En el Día de los Muertos nada mejor que subvertir la estúpida idea de que resulta muy difícil convencerse de la existencia de la vida eterna. Yo creo que es justo al revés.
Antes de contarle por qué, una derivada, a las que soy tan aficionado, condición que tiene la virtud de sacar de sus casillas a todos cuantos me rodean: lo natural no es sino una derivada de lo sobrenatural. Por eso, cuando lo natural no aspira a lo sobrenatural, se queda en antinatural. Esta última proposición es la más interesante y brillante de todas, razón por la que no es mía: es de Chesterton. Pero se la robo y no pasa nada.
Quiero decir que cuando una verdad de fe nos suena rara, cuando menos extraña o difícilmente aceptable, no suele ser porque estemos confundidos con lo invisible y elevado sino que nos hemos estancado en lo prosaico, en el mueble con el que tropezamos cada mañana.
¿Por qué existen todos los argumentos y alguno más para concluir que existe una vida eterna, que empieza más allá de la muerte? Sencillo: ¿qué es la muerte? La separación entre el cuerpo y el alma. Si lo prefieren en laico, la separación entre el cuerpo y el espíritu, o la psique, o la mente, o la personalidad, o la sensibilidad o el aura, o como quieran llamarlo... de inmediato, la materia comienza a degenerar.
Ahora bien, el espíritu no tiene partes que separar, ni empieza ni termina en sitio alguno, está fuera del espacio y también del tiempo, al menos si éste lo definimos como la duración de lo mudable.

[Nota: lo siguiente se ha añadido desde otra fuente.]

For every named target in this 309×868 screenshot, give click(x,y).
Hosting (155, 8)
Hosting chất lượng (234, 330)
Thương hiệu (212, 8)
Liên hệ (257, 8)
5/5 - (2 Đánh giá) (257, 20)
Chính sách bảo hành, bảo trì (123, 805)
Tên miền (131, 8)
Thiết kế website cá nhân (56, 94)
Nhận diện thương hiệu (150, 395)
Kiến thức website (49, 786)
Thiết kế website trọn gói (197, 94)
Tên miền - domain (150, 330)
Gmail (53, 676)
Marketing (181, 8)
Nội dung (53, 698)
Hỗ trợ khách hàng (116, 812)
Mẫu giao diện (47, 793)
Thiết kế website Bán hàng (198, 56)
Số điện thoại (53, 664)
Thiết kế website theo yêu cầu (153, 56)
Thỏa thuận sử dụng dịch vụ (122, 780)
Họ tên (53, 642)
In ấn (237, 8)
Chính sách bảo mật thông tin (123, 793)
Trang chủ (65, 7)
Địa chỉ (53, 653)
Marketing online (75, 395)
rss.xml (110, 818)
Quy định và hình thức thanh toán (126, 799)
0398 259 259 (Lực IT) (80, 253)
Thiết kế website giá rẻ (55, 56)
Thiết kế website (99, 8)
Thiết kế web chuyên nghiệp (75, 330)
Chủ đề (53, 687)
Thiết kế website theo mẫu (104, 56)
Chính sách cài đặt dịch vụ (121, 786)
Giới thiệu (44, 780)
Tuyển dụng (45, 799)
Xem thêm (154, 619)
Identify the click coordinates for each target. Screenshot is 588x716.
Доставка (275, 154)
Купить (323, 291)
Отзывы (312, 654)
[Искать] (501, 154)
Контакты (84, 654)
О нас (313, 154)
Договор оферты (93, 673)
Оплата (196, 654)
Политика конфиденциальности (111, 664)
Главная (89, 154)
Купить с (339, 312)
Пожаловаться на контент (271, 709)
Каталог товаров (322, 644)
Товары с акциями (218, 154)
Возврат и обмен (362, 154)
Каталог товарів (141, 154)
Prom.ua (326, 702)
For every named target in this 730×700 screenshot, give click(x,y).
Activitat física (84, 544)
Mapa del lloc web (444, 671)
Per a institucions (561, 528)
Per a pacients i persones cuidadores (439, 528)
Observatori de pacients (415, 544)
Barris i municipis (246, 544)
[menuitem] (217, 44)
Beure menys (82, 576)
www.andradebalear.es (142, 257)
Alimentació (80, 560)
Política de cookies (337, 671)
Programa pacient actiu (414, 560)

En resumen: podemos matar al cuerpo pero no al espíritu. El espíritu sobrevive al cuerpo porque no puede morir.
¿Y qué es el espíritu? Es lo que conoce y ama, nada menos que eso... y no tiene otro remedio que vivir eternamente.
Ergo, ¿mis seres queridos han muerto? Su cuerpo sí, pero siguen tan vivos como yo, sin materia pero libres de las lamentables limitaciones del espacio y del tiempo.
Día de Difuntos. ¿Estás muerto? De eso nada, monada. La vida es eterna. No puede ser de otro modo.